Związkowcy zapewniają, że jeżeli nie uda się dojść do porozumienia, akcję protestacyjną rozpoczną w przyszłym tygodniu.
Dziś rozpoczęły się rozmowy negocjacyjne między związkowcami a zarządem firmy. Na razie jednak nic nowego nie wniosły.
„Proszę traktować, to co jest na pierwszym spotkaniu jako swego rodzaju ’prężenie muskułów'” – mówił Edmund Gondek, przewodniczący komisji zakładowej ZZ NSZZ „Solidarność.”
Co do samych negocjacji, przebiegają one w dobrej atmosferze a strony przedstawiły swoje argumenty.
„Na razie rozmowy przebiegały w dobrej atmosferze. Poprosiliśmy o dodatkowe dokumenty, bo zarząd twierdzi, że jest sytuacja zakładu bardzo zła. Przekażemy te dokumenty naszym ekspertom, żeby sprawdzili, czy rzeczywiście jest na tyle sytuacja zła, że nie można dostać podwyżek, to wtedy zobaczymy co dalej zrobimy” – mówił nam zaraz po spotkaniu Antoni Wiśniowski, przewodniczący ZZ Pracowników ZPOW „Pektowin”.
Następne spotkanie negocjacyjne już w środę o godz. 13.30.
Kuba Kowalczyk
Jaslonet.pl
Trzeba dać ludziom podwyżkę, bo ze zdjęcia widać, że niektórym potrzebna jest drobna korekta uśmiechu 😀
Związki zawodowe wykończyły kolejny zakład:)
Widać z tego jasno, że 254 pracownikom nie chce się pracować wolą dostać niż zapracować.
do "Sen" -nie masz pojęcia co się dzieje w zakładzie ,i piszesz głupoty dla samego pisania .!!
Zwiazki Zawodowe odpowiadajac sobie TAK, bo podwyżki nam sie chce,wspomagają zarząd w dążeniu do upadłosci firmy.Widać przykład naiwnosci z FURNELA to za mało.Dostaną zwiazki podwyżki jak sobie stana na drabinie.
Gospodarka to nie chciejstwo,to wiedza ekonomiczna.Brak jej po obu stronach zawsze oznacza Koniec Filmu -DRAMATU!!!

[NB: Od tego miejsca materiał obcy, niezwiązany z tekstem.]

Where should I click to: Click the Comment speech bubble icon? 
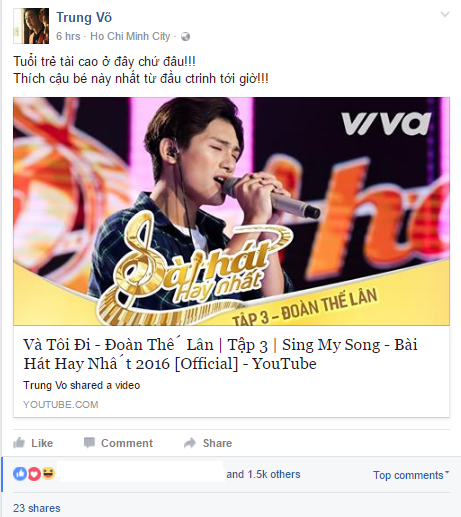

Co by tu jeszcze sp….? w tym mieście!
Zgadza się Sen pisze brednie jakieś,prezes Franciszek B. zawsze obiecywał ,ze jak będzie mało ludzi w zakładzie to wtedy będą podwyżki czas go rozliczyć z obietnic a jak nie to na taczki i won!!

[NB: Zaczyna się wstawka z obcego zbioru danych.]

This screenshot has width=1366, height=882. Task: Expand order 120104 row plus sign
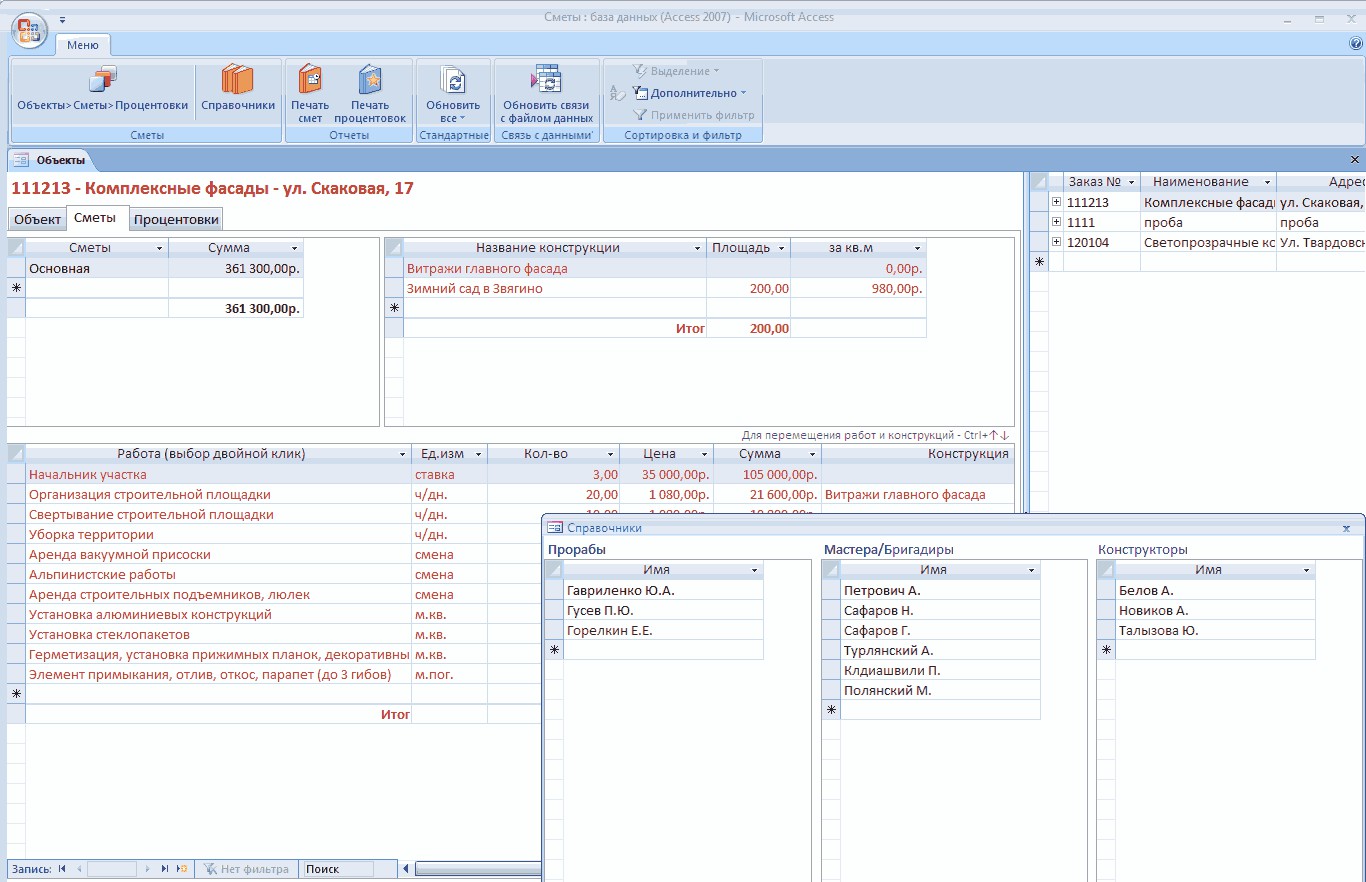(1056, 242)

skoro po redukci zalogi jest dalej zle w zakladzie to zmienic prezesa bo widocznie nowa rzeczywistosc przerasta umysl starca i doprowadza zaklad do upadlosci
Dwanaście kilometrów od Jasła budowane są w ekspresowym tempie hale produkcyjne pewnego przedsiębiorstwa,które już niedługo przejmie Pektowin.Pan prezes uda się na emeryturkę albo do swego syna posła PiS-u z Krakowa i będzie się bawił z wnuczętami a wam drodzy pracownicy pozostanie wspominanie starych dobrych czasów,gdy nie musieliście korzystać z zasiłków dla bezrobotnych.Więc nadal strajkujcie a nie pracujcie.Zresztą macie swojego Rzońcę,Zająca,Kurowską,niech oni wam się nareszcie odpłacą za poparcie w wyborach.

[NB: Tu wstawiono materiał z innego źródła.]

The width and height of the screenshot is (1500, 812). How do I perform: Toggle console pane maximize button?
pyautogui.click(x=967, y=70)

Dla tych, którzy coś już w tym temacie napisali i dla tych, którzy to planują zrobić – lepiej jest milczeć i wyglądać jak idiota, niż coś napisać i rozwiać wszelkie wątpliwości. Pamiętaj o tym…
Dawno temu a może całkiem niedawno, przyjechał do Zakładu Pektowin pan K. Powiedział, że miał zakład zlikwidować, ale przekonał się szybko, że to nie jest rozwiązanie, że ten zakład ma przyszłość przed sobą – i w ciągu kilku lat wyprowadził zakład na prostą. W międzyczasie, usilnie błagany, powoli przywracał od niebytu doktora B – jak mówił – Błagał mnie o powrót, pomyślałem – taki fachowiec, może się przyda? Przydał się… w ciągu następnych kilku lat, razem z koleżanką pozbyli się K. w atmosferze ciągłych sporów między sobą, czasami na poziomie gimnazjum… No i pozbyli się. Teraz My! – tak pomyśleli… Czytaj więcej »
To PiS odpowiada za upadek Pektowinu!